Figure 1. Labour force participation rate of women in Australia and the World
However, the obstacle relating to the income may still occur in all of the countries. World Economic Forum (WEF) made an index to measure the wide of the gap the world. In 2017, global gap index is 0.68 which means that the average gap between man and women is 32% (WEF, 2017, p. 8). In details, New Zealand as a country that has similar characteristics with Australia is the best eight which has the gap rate almost 0.8 while Australia has gap rate 0.731 in the rank of 35 WEF (2017, p. 8). Therefore, although it still has a gap, Australia is better than the majority of world countries.
Also, the high rate of women participation in Australia is not directly to be the conclusion that Australia`s women worker has no crucial issues. This income gap is still something that the government needs to be solved. Stewart, Voitchovsky and Wilkins, (2017, p. 258) demonstrated that in the highest 10% of workers in Australia only one-fourth that it comes from women. It might reflect that Australian women worker difficult continuously increase his career as well as a salary to the top.
What Affect Income?
Constructing determinant factor of income may be broad and complex that may be caused some cases where discrimination become the cause (Kobe University, 2016, p. 20). However, the study will construct mainly the factors by three characteristics which are education level, marital status, and working hours.
First, education level may become and dominant factor to increase the wage. Wolla and Sullivan (2017, p. 2) explain that relationship between education and income is stable because of the philosophy of education as an ‘investment of human capital’. He said that one of the main reasons people have to work in line with the term ‘investment of human capital’ is an approach to have a good job that may be measured with the well-paid.
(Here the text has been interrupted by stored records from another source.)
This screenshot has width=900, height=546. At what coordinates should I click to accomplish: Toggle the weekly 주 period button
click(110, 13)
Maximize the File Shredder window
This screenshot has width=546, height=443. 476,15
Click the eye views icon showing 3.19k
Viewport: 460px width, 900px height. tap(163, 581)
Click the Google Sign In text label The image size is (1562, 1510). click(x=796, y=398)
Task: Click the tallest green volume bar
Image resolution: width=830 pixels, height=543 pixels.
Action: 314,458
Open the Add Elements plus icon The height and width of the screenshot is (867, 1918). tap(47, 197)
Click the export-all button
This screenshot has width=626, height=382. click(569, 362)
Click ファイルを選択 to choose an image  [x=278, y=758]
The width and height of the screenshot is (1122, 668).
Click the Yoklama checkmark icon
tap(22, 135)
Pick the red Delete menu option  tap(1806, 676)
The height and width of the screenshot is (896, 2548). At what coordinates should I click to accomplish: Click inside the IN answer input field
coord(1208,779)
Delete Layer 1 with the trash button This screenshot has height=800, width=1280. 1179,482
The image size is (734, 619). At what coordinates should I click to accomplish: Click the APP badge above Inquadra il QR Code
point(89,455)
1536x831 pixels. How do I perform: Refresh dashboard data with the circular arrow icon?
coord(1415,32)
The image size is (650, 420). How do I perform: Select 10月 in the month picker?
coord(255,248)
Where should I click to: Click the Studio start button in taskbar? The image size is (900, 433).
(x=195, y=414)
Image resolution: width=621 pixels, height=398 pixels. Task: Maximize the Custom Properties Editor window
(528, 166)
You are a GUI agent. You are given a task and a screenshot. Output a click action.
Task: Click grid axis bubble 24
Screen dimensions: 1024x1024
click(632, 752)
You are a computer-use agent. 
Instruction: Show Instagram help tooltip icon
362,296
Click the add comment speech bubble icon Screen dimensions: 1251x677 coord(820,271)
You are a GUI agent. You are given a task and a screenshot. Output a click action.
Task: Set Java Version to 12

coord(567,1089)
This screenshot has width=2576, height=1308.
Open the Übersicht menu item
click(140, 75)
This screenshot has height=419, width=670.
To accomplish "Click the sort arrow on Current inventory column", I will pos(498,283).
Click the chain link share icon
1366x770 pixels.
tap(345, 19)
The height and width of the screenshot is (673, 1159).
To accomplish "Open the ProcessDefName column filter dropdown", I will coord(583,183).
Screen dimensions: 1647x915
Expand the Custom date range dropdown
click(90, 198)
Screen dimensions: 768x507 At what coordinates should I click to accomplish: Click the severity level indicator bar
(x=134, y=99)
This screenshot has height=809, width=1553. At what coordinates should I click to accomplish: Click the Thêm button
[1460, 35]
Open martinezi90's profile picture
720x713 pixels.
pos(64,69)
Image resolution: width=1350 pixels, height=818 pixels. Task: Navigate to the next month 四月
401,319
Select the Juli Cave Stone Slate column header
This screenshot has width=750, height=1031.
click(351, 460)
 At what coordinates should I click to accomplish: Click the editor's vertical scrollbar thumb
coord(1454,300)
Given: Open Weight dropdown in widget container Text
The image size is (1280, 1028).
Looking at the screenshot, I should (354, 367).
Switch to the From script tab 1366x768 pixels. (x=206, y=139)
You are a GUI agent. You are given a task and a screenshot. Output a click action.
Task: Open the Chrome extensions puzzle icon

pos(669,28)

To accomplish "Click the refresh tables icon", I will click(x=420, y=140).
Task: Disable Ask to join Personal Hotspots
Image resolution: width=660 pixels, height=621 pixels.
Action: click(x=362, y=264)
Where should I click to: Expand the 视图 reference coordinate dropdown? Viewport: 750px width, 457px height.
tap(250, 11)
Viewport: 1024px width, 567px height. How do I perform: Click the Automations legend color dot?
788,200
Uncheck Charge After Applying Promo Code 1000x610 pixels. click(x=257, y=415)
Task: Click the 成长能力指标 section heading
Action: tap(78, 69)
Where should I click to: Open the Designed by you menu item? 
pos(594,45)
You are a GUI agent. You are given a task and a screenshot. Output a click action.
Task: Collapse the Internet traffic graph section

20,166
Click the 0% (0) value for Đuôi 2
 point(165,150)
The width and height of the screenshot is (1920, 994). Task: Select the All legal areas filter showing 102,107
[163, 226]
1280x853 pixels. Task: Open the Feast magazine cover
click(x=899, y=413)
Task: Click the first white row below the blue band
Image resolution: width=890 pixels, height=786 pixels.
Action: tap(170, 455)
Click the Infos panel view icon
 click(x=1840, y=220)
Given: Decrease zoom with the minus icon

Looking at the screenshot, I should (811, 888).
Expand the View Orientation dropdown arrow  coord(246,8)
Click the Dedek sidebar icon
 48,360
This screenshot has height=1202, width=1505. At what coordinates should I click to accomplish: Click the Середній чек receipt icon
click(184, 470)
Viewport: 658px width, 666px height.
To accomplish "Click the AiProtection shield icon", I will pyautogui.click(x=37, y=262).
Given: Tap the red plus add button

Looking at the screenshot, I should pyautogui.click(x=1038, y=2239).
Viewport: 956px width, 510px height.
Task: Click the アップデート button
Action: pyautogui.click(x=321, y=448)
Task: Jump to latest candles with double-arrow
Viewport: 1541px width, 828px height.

Second, many types of research are conducted to analyse the relationship between working hours and income. Both traditional and modern wage models made to equal with working hours. Moreover, the wages model set minimum wages and overtime fees that affect the increase in income (TFT, 2016, p. 2). However, Giannis (2014, p. 16) found with the model of wage with a relative wage that income and working hours have a negative relationship. Therefore, this study considers to include working hours to find the situation of working hours in women workers in Australia.
Third, Bracher (1990, p. 138) studied that in Australia that income and first marriage rates have a significant negative relationship. It means that married women may earn an income less than those who still single. The reduce the income of married women is caused by the productivity of married women may less than single women. This is because, in the example of America society, they spend much time than the man on activities beyond main working (BLS, 2015); for instance, women have to spend much time to their children, kitchen and food activities, manage and purchase for necessities, and sometimes laundry and cleaning activities.
Data and Methodology
Data and Variables
The study uses The Australian Survey of Social Attitudes (AuSSA) 2012 which is conducted by Australian Data Archive (ADA) under International Social Survey Project (ISSP). The survey aims to chart Australian opinions about their lives with 1620 samples and 217 variables (ADA, 2015, pp. 1–7). However, this essay will use several variables that related to income equality in the survey.
The study will analyse one dependent variable that is gross monthly income of Australia. The variable is collected in Australian dollars with the full range with the lowest is $10 to the highest $ 1 million. In one case, the income data will be transformed to ordinal data of low, middle, and high category in order to find the causality with the satisfaction variable. The main struggling issue in this variable is many outliers; for instance, the median data of variable is $4,400 which reflects that the majority of data are summed to under $ 5,000 even though the maximum data is $ 1 million. The outliers in income may be caused by the small number or high earn wages of few people that not equal with the majority of the rest of Australian income.
On the other hand, the study assigns four independent variables which are work hours, the education years, marital status, and satisfaction. The education years and working hours are on the ratio scale, while gender, marital status, and satisfaction scale are in nominal and ordinal scale. In details, the ‘working hours’ refers to how long the worker spend their time to work in a week including overtime where Australian spend their time on average at 37.92 hours weekly or 7.5 hours per day in five days’ work. The education years refers how long the workers took their last education. It helps to identify the effect of educational experience to determine the income. Marital status simply classified as married and not married. In order to make it clearer, the terms that classified in divorce and civil partnership will be excluded as marriage. Satisfaction variable is an ordinal scale data that explain the range of satisfaction that the worker feels in the range of dissatisfied to satisfied. In some cases, the satisfaction data will reform to the most straightforward category of dissatisfied, neither satisfied nor dissatisfied, and satisfied.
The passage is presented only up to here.